The painter Ian McKeever says this about the process of photography:
’ … one begins with the fullness of what is seen in the world, looking through the view finder of the camera. This is then reduced, first to black and white, then to light and shadow. It is a process of distilling and stilling.’
This could also refer to the process of writing poems. Poets (like artists or photographers) develop innate view finders which allow them to focus on what is essential. The poem is the reduction of that focus, distilled and stilled, sometimes so much so that a single object loses clarity, becomes an abstract of itself. That’s what I find in McKeever’s photographs; a way of developing which exaggerates light and shade, which makes us see the shadow rather than the thing which casts it.
McKeever photographs interiors. There are windows in his rooms, but they are never visible. The shadows of their panes are cast over walls and chairs, a hint of an outdoors which can never come indoors. In his rooms it is always late afternoon, there are never any people.

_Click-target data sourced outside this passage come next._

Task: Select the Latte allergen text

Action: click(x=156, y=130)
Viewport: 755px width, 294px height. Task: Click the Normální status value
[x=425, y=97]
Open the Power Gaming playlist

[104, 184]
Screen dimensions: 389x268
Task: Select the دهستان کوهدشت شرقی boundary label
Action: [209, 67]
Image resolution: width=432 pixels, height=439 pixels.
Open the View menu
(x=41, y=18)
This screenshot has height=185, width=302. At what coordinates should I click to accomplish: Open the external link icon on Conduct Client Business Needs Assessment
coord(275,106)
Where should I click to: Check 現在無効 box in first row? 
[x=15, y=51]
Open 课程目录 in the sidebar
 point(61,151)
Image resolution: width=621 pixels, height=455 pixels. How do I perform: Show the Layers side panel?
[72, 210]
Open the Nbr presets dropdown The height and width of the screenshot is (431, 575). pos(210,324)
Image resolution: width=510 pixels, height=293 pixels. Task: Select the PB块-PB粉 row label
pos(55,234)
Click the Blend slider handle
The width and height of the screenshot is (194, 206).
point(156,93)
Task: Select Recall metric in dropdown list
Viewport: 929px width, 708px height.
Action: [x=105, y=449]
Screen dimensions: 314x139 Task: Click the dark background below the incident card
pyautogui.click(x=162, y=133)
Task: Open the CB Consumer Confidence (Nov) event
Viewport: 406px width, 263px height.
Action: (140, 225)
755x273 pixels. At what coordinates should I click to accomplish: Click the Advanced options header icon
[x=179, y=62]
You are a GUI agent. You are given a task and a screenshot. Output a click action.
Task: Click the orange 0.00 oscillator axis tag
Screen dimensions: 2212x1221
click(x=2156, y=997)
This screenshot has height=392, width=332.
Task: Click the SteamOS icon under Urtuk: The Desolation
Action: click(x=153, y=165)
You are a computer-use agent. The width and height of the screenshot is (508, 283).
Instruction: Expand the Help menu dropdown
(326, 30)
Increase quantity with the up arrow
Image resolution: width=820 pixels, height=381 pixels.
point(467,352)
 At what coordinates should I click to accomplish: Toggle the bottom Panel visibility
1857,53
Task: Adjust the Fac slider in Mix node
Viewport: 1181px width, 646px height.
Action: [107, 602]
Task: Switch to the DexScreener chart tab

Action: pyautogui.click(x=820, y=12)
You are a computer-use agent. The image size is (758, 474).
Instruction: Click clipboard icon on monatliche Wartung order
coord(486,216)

Writing this suddenly makes me think of the poem ‘Snow’ by Louis MacNeice. I like the 'suddenness’ of my recollection, because his poem is about a 'sudden’ vision:
The room was suddenly rich and the great bay window was
Spawning snow and and pink roses against it
Soundlessly collateral and incompatible:
World is suddener than we fancy it.
Both a photograph and a poem slow the suddenness of the world, stretch an instant to something timeless. MacNeice said that 'Snow’ was 'almost a piece of factual reporting … I was in fact on the day which occasioned the poem sitting in my room beside an open fire eating tangerines and there were roses in the window and outside it did begin to snow … What excited me was the sudden awareness that all these things were going on at the same time in their own right …’ The photograph too is a piece of factual reporting: this light on this wall at this hour.
As I look out the window where I sit, no snow, but a light mist of rain.